Ausgezeichnet! Schule von Hand gemacht

Montag, 15. Oktober 2007

Aga Khan Award für Schulprojekt in Bangladesch
Lupe

Aga Khan Award für Schulprojekt in Bangladesch.

Bambus und Lehm sind die Rohstoffe, aus denen das Schulgebäude besteht, das Eike Roswag, wissenschaftlicher Mitarbeiter im Fachgebiet Gebäudetechnik und Entwerfen der TU Berlin, und die Architektin Anna Heringer in der Ortschaft Rudrapur in Bangladesch errichtet haben (TU intern 01/07).
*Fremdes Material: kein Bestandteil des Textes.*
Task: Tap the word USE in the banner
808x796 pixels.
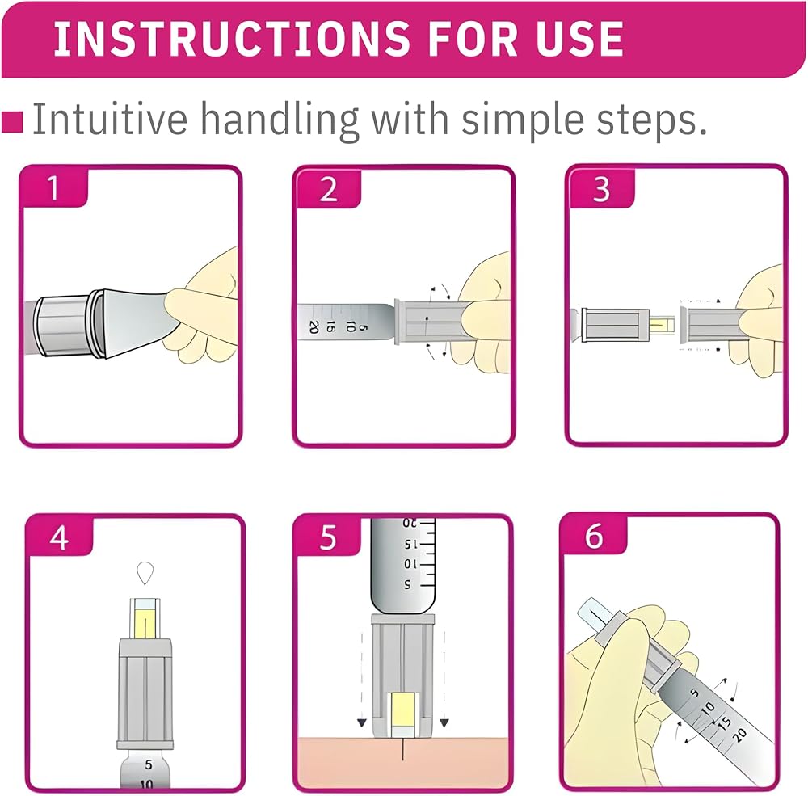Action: (x=579, y=39)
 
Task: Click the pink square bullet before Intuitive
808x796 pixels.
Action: (x=12, y=122)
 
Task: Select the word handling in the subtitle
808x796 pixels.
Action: (x=280, y=120)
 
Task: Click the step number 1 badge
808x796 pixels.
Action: (x=53, y=187)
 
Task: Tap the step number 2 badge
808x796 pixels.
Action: (x=328, y=188)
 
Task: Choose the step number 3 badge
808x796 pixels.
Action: (x=601, y=188)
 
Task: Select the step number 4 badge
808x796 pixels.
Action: (x=60, y=537)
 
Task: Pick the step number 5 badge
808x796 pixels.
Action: (x=328, y=537)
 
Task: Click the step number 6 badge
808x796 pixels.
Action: (x=594, y=536)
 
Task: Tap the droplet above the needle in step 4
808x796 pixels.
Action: (x=145, y=573)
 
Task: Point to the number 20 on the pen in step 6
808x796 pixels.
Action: (x=739, y=734)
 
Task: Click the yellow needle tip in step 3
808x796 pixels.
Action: (x=662, y=325)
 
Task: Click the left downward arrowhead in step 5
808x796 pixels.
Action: (x=362, y=722)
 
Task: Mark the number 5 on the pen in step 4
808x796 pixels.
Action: (x=149, y=764)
Anfang September wurden sie für dieses Projekt mit dem Aga Khan Award for Architecture ausgezeichnet, dem höchsten internationalen Preis für Architektur in der islamischen Welt. Eine international besetzte Jury wählte aus insgesamt 343 weltweit vorgeschlagenen Projekten neun für die mit insgesamt 500 000 US-Dollar dotierte Ehrung aus, die alle drei Jahre vergeben wird. Das Projekt von Eike Roswag und seiner österreichischen Kollegin zeigt, wie mit einfachen Mitteln sinnvoll geholfen werden kann. Nur vier Monate benötigten sie für den Bau der Schule, für den sie nicht nur heimische Materialien verwendeten, sondern auch auf lokale Bautraditionen zurückgriffen und sich beim Bauprozess Unterstützung von Handwerkern aus den umliegenden Dörfern holten.